Hugo Cabret (Asa Butterfield) lives behind the walls of a Paris train station. Following the death of his beloved father (Jude Law), his alcoholic uncle (Ray Winstone) teaches him how to keep the station's clocks working. Then he disappears. The 12-year-old boy continues to wind the various clocks and survives by stealing food from the shops. He is good at fixing things and is caught up in project begun with his father: repairing a broken automaton rescued from the ruins of an old museum; it is a boy that, once fixed, will be able to write.

Hugo, who doesn't attend school, is a very sheltered and shy lad who enjoys watching the interaction of the regulars at the railroad station. Among them are Mme. Emilie (Frances de la Tour) who runs the pastry shop and has a suitor (Richard Griffiths) who is frightened away each day by her protective dachshund; Lisette (Emily Mortimer) who sells flowers and is filled with good cheer; and a bookseller (Christopher Lee) whose arrogant exterior belies his kindness. A rigid law-and-order Station Inspector (Sacha Baron Cohen) is attracted to Lisette but turns out to be socially awkward thanks to a leg injured in the war. Hugo is afraid of him since he has seen him manhandle other stray boys and send them away to an orphanage.

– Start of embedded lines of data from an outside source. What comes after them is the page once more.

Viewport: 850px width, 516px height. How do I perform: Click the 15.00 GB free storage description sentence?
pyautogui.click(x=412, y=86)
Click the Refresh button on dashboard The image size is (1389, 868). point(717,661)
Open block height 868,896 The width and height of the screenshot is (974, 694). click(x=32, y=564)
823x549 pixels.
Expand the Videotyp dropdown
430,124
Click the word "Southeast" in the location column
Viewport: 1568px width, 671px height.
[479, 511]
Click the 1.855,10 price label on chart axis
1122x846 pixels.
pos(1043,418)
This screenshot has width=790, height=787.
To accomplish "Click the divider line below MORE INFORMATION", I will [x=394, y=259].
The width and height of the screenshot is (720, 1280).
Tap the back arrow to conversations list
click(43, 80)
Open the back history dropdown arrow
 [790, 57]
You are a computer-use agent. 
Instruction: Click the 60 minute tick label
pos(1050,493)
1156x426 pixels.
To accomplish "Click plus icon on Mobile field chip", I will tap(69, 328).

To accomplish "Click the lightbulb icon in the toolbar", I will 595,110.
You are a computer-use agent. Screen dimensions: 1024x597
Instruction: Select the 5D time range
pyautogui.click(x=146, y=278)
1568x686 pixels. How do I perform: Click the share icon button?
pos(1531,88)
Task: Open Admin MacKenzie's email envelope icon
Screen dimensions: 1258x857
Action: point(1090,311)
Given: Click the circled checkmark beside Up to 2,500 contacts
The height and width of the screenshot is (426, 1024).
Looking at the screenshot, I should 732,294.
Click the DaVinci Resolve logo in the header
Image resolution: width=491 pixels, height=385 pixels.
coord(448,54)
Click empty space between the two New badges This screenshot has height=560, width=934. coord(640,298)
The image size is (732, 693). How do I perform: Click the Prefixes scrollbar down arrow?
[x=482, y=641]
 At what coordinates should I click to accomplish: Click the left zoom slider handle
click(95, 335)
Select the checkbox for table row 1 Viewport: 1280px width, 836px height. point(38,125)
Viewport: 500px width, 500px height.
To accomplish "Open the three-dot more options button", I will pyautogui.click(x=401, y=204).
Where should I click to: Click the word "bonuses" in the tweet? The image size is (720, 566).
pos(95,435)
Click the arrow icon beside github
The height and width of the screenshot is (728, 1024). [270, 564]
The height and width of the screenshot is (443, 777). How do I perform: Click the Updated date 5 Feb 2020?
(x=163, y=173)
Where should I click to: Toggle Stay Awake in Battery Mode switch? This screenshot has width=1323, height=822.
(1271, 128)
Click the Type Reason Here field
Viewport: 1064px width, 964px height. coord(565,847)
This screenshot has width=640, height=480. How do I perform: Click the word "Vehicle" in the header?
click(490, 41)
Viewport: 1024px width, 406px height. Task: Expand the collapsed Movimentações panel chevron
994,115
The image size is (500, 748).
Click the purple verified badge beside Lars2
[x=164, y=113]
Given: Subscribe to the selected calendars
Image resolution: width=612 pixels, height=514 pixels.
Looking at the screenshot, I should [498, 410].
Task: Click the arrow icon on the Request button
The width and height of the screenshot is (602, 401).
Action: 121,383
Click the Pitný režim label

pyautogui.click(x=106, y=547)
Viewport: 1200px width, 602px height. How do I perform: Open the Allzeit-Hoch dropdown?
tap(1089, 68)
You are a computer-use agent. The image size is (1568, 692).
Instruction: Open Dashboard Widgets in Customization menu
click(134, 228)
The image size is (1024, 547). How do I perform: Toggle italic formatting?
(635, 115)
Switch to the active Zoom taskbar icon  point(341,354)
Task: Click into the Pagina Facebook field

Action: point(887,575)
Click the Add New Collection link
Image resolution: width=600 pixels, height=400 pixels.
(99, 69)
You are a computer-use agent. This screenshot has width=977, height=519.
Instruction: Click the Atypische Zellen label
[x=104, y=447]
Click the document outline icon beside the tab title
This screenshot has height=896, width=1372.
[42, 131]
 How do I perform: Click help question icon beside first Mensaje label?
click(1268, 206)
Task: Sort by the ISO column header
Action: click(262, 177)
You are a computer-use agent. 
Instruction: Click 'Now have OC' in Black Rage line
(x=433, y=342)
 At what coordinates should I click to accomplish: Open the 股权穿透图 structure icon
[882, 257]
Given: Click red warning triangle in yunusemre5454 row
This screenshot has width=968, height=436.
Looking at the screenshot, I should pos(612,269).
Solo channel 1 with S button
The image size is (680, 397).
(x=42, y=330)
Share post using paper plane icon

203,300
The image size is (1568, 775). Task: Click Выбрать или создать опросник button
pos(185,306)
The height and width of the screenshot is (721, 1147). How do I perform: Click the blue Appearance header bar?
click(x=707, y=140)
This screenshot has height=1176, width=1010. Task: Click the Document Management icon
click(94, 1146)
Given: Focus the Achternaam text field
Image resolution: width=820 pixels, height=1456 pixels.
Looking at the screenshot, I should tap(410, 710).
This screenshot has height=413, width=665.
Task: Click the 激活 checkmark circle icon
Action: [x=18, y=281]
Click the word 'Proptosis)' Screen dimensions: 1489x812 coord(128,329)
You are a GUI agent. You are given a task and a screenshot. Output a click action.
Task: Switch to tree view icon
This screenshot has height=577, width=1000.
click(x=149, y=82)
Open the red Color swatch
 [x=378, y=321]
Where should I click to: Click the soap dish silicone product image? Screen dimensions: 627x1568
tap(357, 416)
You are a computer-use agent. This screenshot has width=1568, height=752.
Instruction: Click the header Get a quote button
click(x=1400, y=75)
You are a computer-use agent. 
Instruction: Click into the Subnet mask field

But the most formidable person in the station is the mysterious Georges Melies (Ben Kingsley) who runs an old toy shop. When he catches Hugo and accuses him of stealing mechanical parts from him, the boy is petrified. He agrees to pay him back by fixing toys in the shop. Meanwhile, Melies keeps Hugo's notebook which contains instructions on restoring the automaton.

Hugo is surprised to find a loyal ally in Isabelle (Chloe Grace Moretz); she is the goddaughter of the toy shop owner and his wife, Mama Jeanne (Helen McCrory). An avid reader, she is looking for adventure and certainly finds the right companion in Hugo, who introduces her to the movies.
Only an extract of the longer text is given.